_Texto mostrado_:
══════════════════════════════
Aunque la isla está a más de nueve mil kilómetros, Moscú ha reposicionado a La Habana en su escala de prioridades geoestratégicas dada su vecindad con Estados Unidos. Son tiempos de guerra caliente entre las dos superpotencias nucleares. Sergei Shoigu, ministro ruso de Defensa, lo ha certificado sin ambigüedades, hablando desde los tiempos soviéticos al presente como si tal cosa: “Cuba fue y sigue siendo el socio más importante de Rusia en el Caribe”.
Atrapados por los revolcones de la historia, el par de vecinos que juegan a hablar ruso son jubilados y viven solos. Ambos son capitanes de sus propias escaramuzas para facturar cuatro pesos en una ciudad parca en opciones para viejos.
Uno chapea parterres y jardines. El otro recoge desechos de comida para la crianza de cerdos. A cien pesos el cubo y se lo arrebatan de la mano los porcicultores de ranchitos cercanos. Medio kilo de bistec coquetea ya con los mil pesos, casi las dos terceras partes de la pensión mínima (1528 pesos). El primero fue profesor de dibujo técnico. Rastrero, el segundo. Una artritis reumatoide terminó con sus días de carretera.
CCCP: las siglas de la “bonanza”
El saludo en un ruso macarrónico ha devuelto al profesor a un breve ejercicio de memoria —escuchaba a retazos las clases del idioma eslavo por radio— y por añadidura, a un escozor emocional por adentrarse en un pasado feliz para él que no halla la manera de sobrevivir en el presente.
El profe, como lo saluda casi todo el mundo, repasa los años ochenta —“los mejores de mi vida”—, cuando Moscú y el resto de los países este-europeos del llamado socialismo real insuflaban a la economía de la isla unos cuatro mil millones de dólares anuales, según cálculos estadounidenses.
Desde fábricas, aviones y petróleo en abundancia —se reexportaban los excedentes— hasta tomacorrientes y lápices de colores. Muchas con valor agregado, eran mercancías que se trocaban por commodities: azúcar, cítricos, mariscos y níquel, principalmente.
“Desayunaba, almorzaba y comía carne rusa enlatada”, recuerda el profesor, a modo de chiste, el producto estrella de las provisiones soviéticas de la época, una suerte de competidor simbólico, para los cubanos de la tercera edad que las conocieron, de las sopas Campbell.
Aunque la isla acumuló una aparatosa deuda en rublos (que el Moscú capitalista tradujo en veintinueve mil millones de dólares y cuya aritmética financiera jamás aceptó La Habana socialista), para el gobierno cubano se trataba de un orden justo, desarrollista y libre de las iniquidades con que históricamente el gran mercado capitalista ha extorsionado al Sur periférico y subdesarrollado. Era otra división internacional del trabajo que compensaba las asimetrías. Más de una vez, Fidel Castro terminó algunos de sus vehementes discursos dando vivas a la indestructible y eterna amistad entre Cuba y la Unión Soviética.
══════════════════════════════
_Ejercicio breve A_: Modifica el fragmento del texto sobre Cuba y Rusia que va de "El saludo en" a "y níquel, principalmente.", ambos incluidos, y sustituye "petróleo" por "carbón".
_Ejercicio breve B_: Según el texto sobre Cuba y Rusia, ¿cuánto dinero aportaban cada año Moscú y los demás países socialistas de Europa del Este a la economía de la isla en los años ochenta?
_Ejercicio breve C_: Continúa el texto sobre la relación entre Cuba y Rusia a partir del punto en que termina.

_Entradas de datos_:
══════════════════════════════
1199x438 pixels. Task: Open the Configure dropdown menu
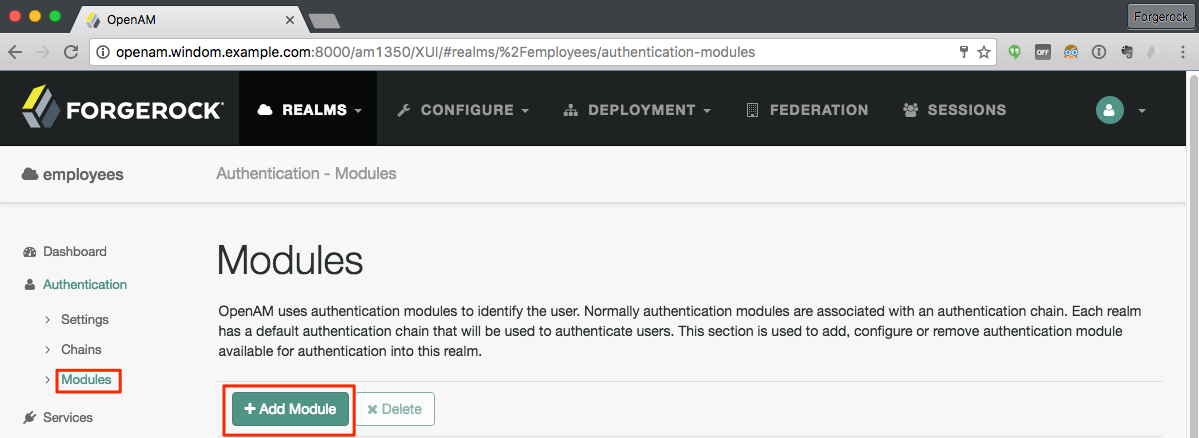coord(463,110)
══════════════════════════════
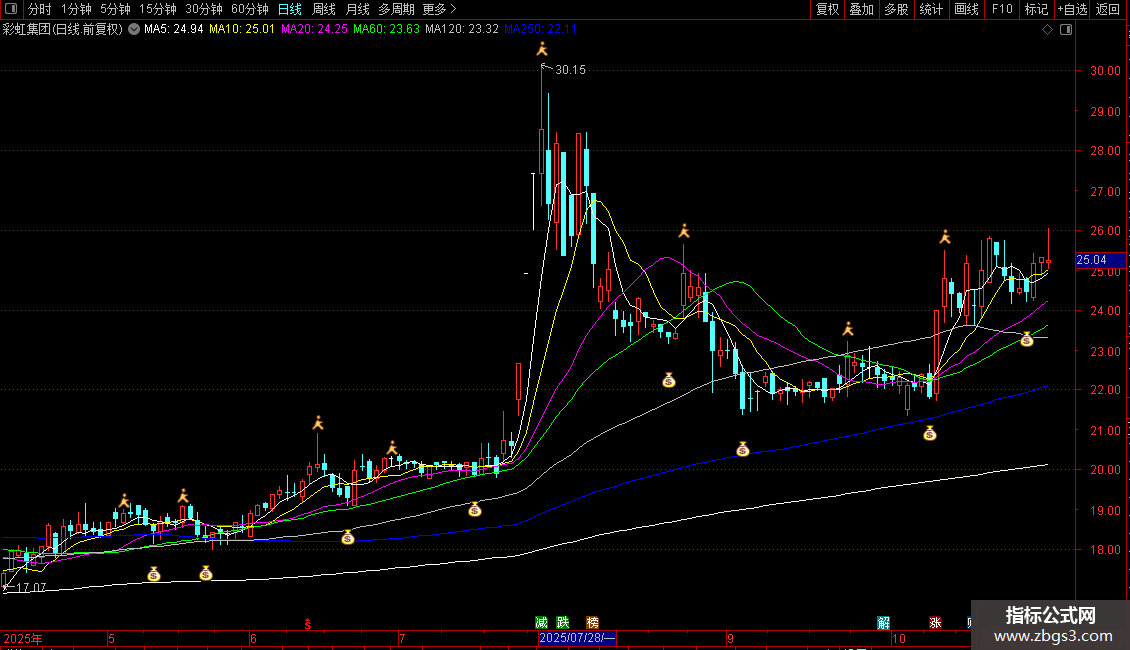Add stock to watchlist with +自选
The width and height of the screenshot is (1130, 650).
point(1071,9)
══════════════════════════════
_Resultado del ejercicio A_:
El saludo en un ruso macarrónico ha devuelto al profesor a un breve ejercicio de memoria —escuchaba a retazos las clases del idioma eslavo por radio— y por añadidura, a un escozor emocional por adentrarse en un pasado feliz para él que no halla la manera de sobrevivir en el presente.
El profe, como lo saluda casi todo el mundo, repasa los años ochenta —“los mejores de mi vida”—, cuando Moscú y el resto de los países este-europeos del llamado socialismo real insuflaban a la economía de la isla unos cuatro mil millones de dólares anuales, según cálculos estadounidenses.
Desde fábricas, aviones y carbón en abundancia —se reexportaban los excedentes— hasta tomacorrientes y lápices de colores. Muchas con valor agregado, eran mercancías que se trocaban por commodities: azúcar, cítricos, mariscos y níquel, principalmente.

_Resultado del ejercicio B_: Unos cuatro mil millones de dólares anuales, según cálculos estadounidenses.

_Resultado del ejercicio C_:
“Agua pasada, pero quién sabe. La vida da muchas vueltas”, masculla el más añoso de los vecinos, afilando su mocha para la ciega, mientras el culebreante humo de su cigarrillo, sostenido a lo Humphrey Bogart, le hace entrecerrar los párpados en medio de una claridad creciente que colabora con su fotofobia.
“Bah”, responde su interlocutor encogiéndose de hombros y se marcha en dirección a los tachos desbordados de la esquina. No le interesa ya seguir escuchando esa cháchara de “bonitos recuerdos”. Al parecer, no se cree el cuento del mecenazgo ruso del que tanto ha oído hablar por estos días. Tampoco es que tal beneficio se lo transfiera a los americanos. “A estas alturas del partido” (de su vida), él dice no creer “ni en su sombra”. Cuando llega a los basureros, una manta de moscas se levanta de repente, dándole la bienvenida a este buzo sin mar y sin careta.
Cascada de eventos
No pasa una semana sin tener noticias del desate de las relaciones ruso-cubanas. Trepidantes, operan al máximo nivel. La plana mayor del gobierno cubano, incluido el estamento militar, ha pasado por Moscú, y en La Habana han sido recibidos desde vicepresidentes hasta el jefe de los servicios de seguridad. Los turistas rusos salen de Sheremétievo y en quince horas ya se bañan en Varadero, donde compran con sus tarjetas Mir, apenas admitidas por un puñado de naciones en el mundo.
Se habla de arrendamientos de tierras y de inversiones en sectores estratégicos de la economía cubana. Energía, minería y turismo, entre otros. El pasado año, las inversiones rusas y el comercio bilateral apenas si rebasaron los 450 millones de dólares.
No obstante, Moscú pretende arropar el Plan Nacional del Desarrollo Económico y Social hasta el 2030, manejando una temporalidad que oscila entre el mediano y largo plazos, y bajo un enfoque de implacable economía de mercado en un país con recurrentes fatigas financieras y acosado por Estados Unidos. De hecho, ya en 2020 la isla solicitó un aplazamiento de la deuda por incapacidad de pago. El Kremlin extendió el límite hasta diciembre de 2027.
Para tales efectos, el millonario Boris Titov, presidente del Consejo Empresarial Rusia-Cuba, es el encargado de presentar a las autoridades de la isla un programa de “transformaciones económicas basadas en el desarrollo de la empresa privada”. El plan estaría diseñado por el Instituto P.A. Stolypin de Economía del Crecimiento, que lleva el nombre de un político reformista ruso, que pretendió resolver una paradoja: modernizar el zarismo, al que sirvió como primer ministro y ministro del Interior. Murió asesinado en 1911.
Un moscovita en burros
Otras de las noticias que corre de boca en boca es que Rusia apañaría su parque automotor que rueda en la isla, viejos modelos soviéticos conservados, como Moskvich, Niva, Zhigulí, Volga y Lada, junto a otros más modernos, como Gazelle, Kamaz y UAZ, desplegando de ese último una planta de ensambladura en el país.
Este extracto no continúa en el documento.